■ **Provided records**
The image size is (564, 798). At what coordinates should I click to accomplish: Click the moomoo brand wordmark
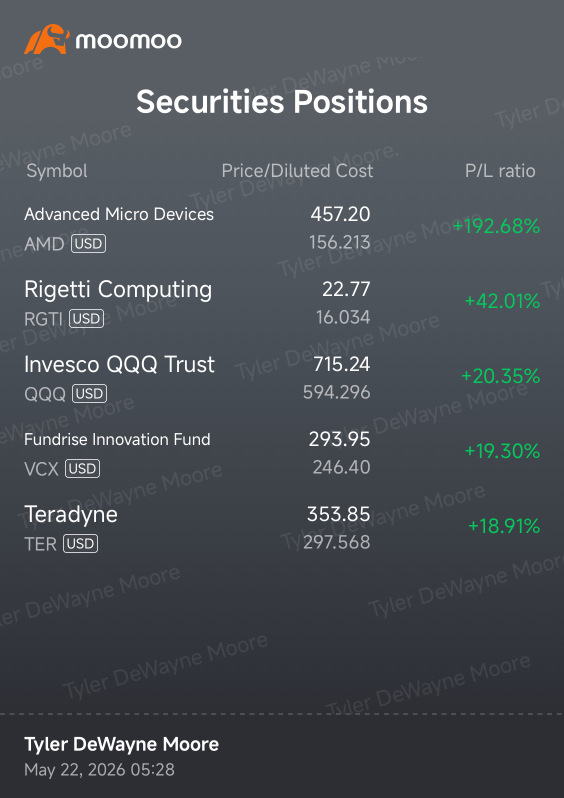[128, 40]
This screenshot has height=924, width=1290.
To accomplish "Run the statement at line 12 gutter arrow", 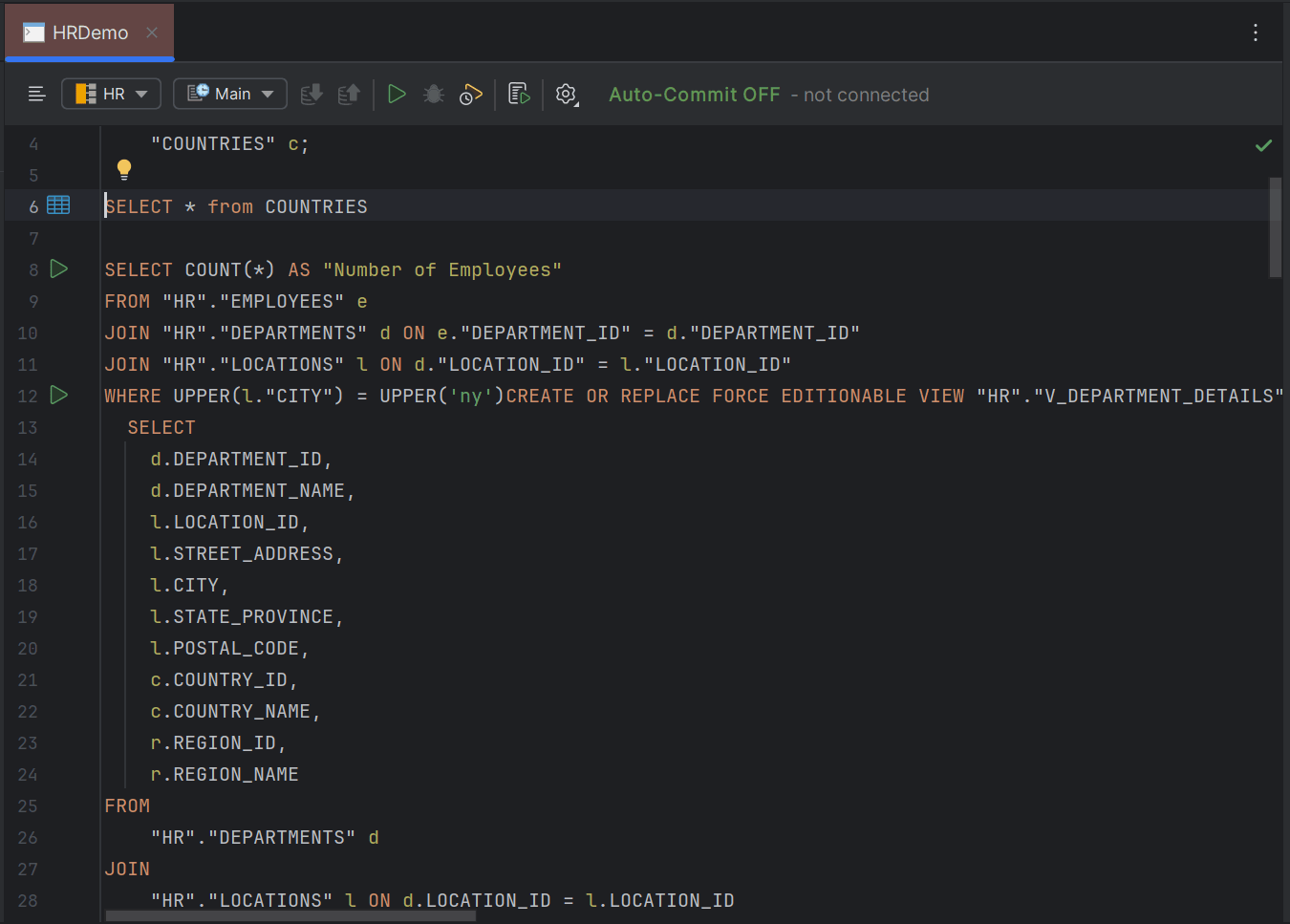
* * *
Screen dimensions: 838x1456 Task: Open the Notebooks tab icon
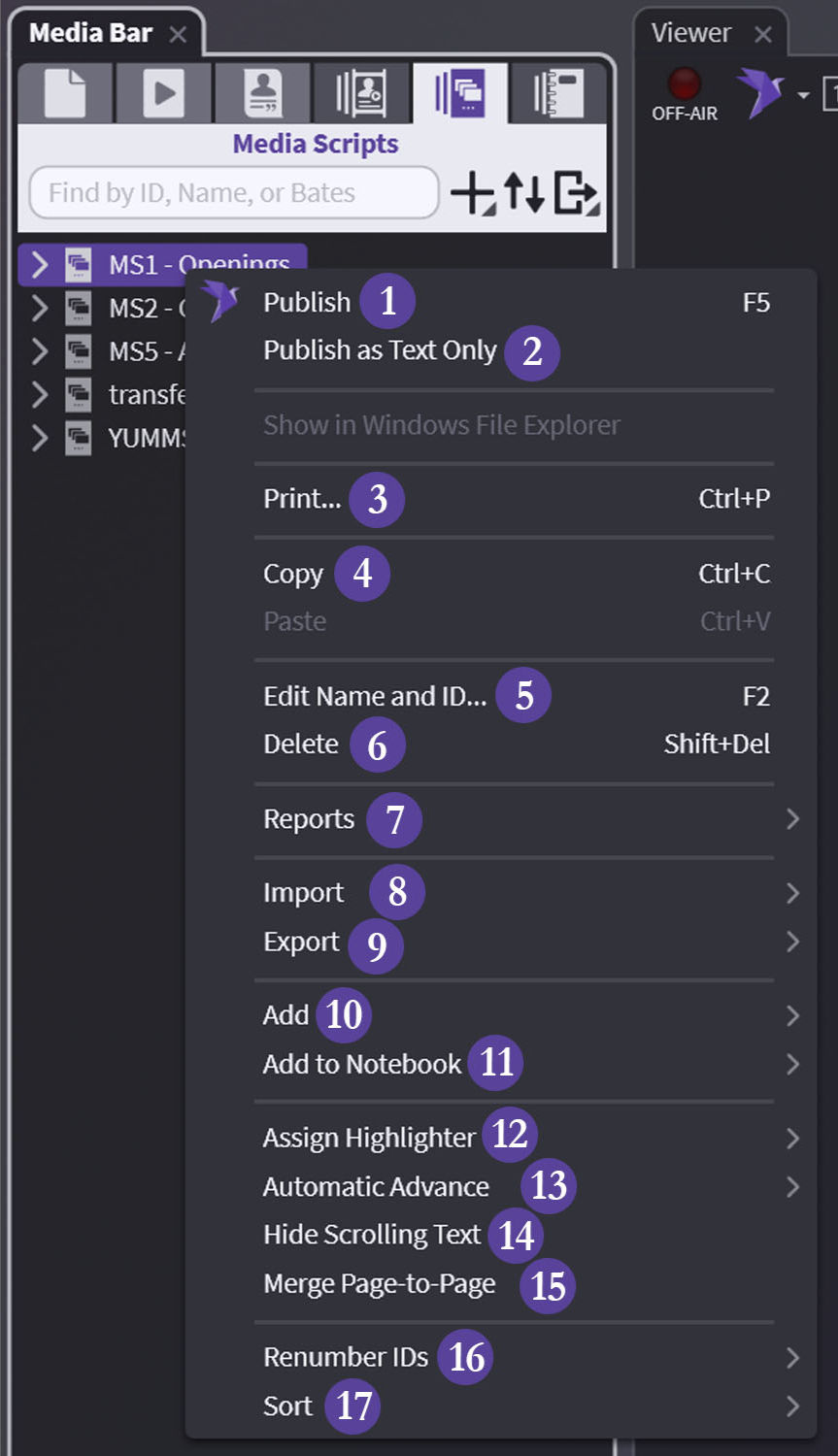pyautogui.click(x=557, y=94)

■ **Task to carry out**
Take only the lines above from the one that has "The image size" through the one that has "the statement at" and reproduce them exactly, omitting any pictures.

■ **Response to the exercise**
The image size is (564, 798). At what coordinates should I click to accomplish: Click the moomoo brand wordmark
[128, 40]
This screenshot has height=924, width=1290.
To accomplish "Run the statement at line 12 gutter arrow", 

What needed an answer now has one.